◆ Reading passage

[R-meta] Correcting Hedges' g vs. Log response ratio in nested studies

Yuhang Hu yh342 @end|ng |rom n@u@edu
Fri Nov 3 01:32:09 CET 2023


Thanks so  much, James. This is how I got it set up. Do I have it right?

dat <- read.table(header=TRUE,text="
study  gi   vi  cluster n1  n2
1     .2   .05  T       25  23
1     .3   .08  T       18  11
2     1    .1   F       19  21
2     2    .2   F       12  36")

g_cluster <- \(gi, n1, n2, icc=.15){

  n <- mean(c(n1,n2), na.rm=TRUE)
  N <- sum(c(n1,n2), na.rm=TRUE)
  gi*sqrt( 1-((2*(n-1)*icc)/(N-2)) )
}
library(dplyr)
  group_by(dat , study) %>%
  mutate(gi= ifelse(cluster, g_cluster(gi,n1,n2),  gi))

On Thu, Nov 2, 2023 at 3:22 PM James Pustejovsky <jepusto using gmail.com> wrote:

> This correction applies to a single effect size estimate from a given
> study. All of these values (n, N, n1, n2) are therefore specific to the
> study and need to be recorded for each row in a meta-analysis database.
>
> On Nov 2, 2023, at 5:14 PM, Yuhang Hu <yh342 using nau.edu> wrote:
>
> 
> Sure, I thought N is n1 + n2  which is unique to each row in the dataset.

◆ Material
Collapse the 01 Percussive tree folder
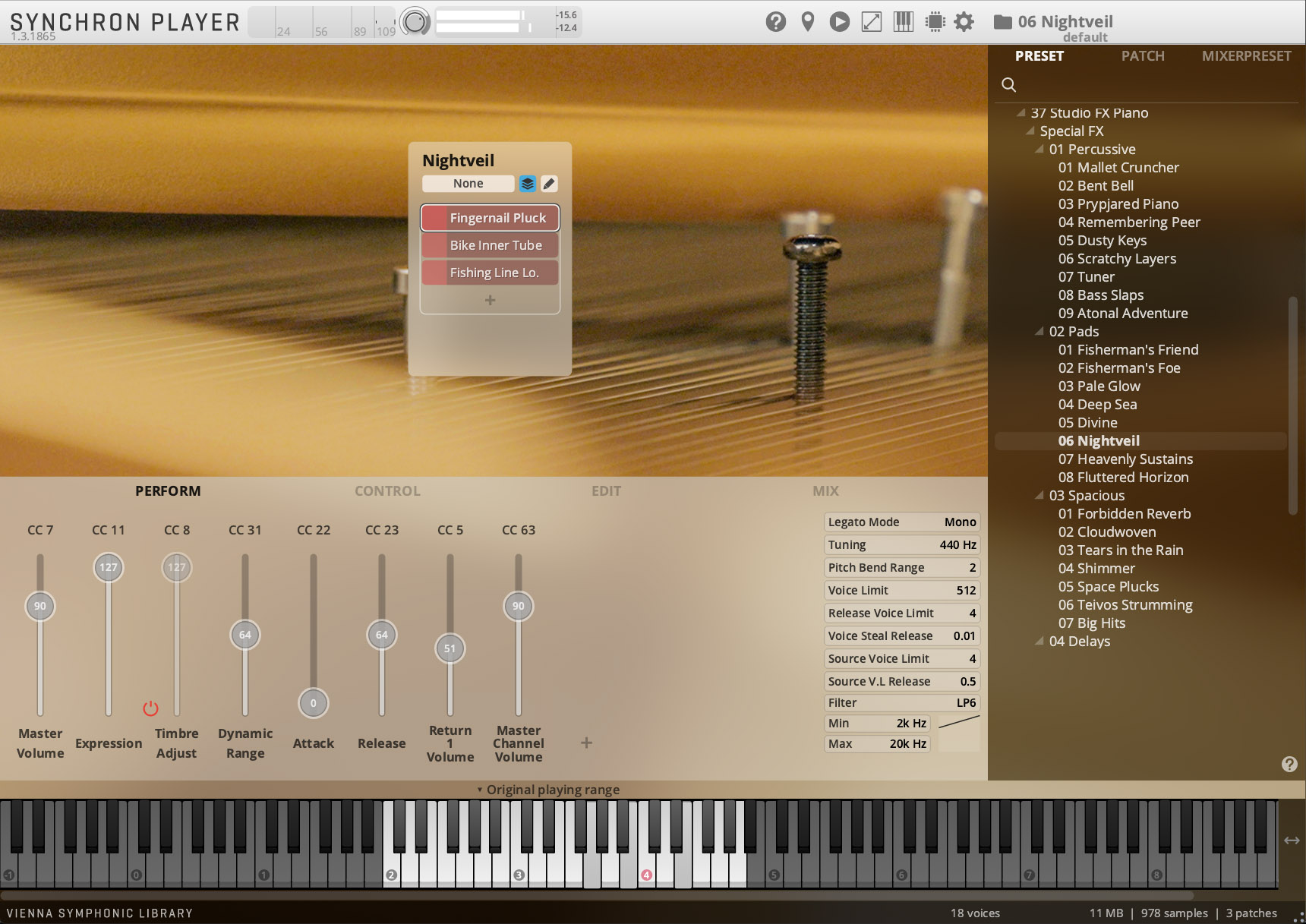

◆ Challenge 1
In the mailing-list thread on correcting Hedges' g, what did Yuhang Hu take N to be?
◆ Challenge 2
From the mailing-list thread, rewrite the passage that starts with "[R-meta] Correcting Hedges'" and ends with "have it right?", swapping "Hedges' g" for "Cohen's d".

◆ Exercise solution 1
N is n1 + n2.

◆ Exercise solution 2
[R-meta] Correcting Cohen's d vs. Log response ratio in nested studies

Yuhang Hu yh342 @end|ng |rom n@u@edu
Fri Nov 3 01:32:09 CET 2023


Thanks so  much, James. This is how I got it set up. Do I have it right?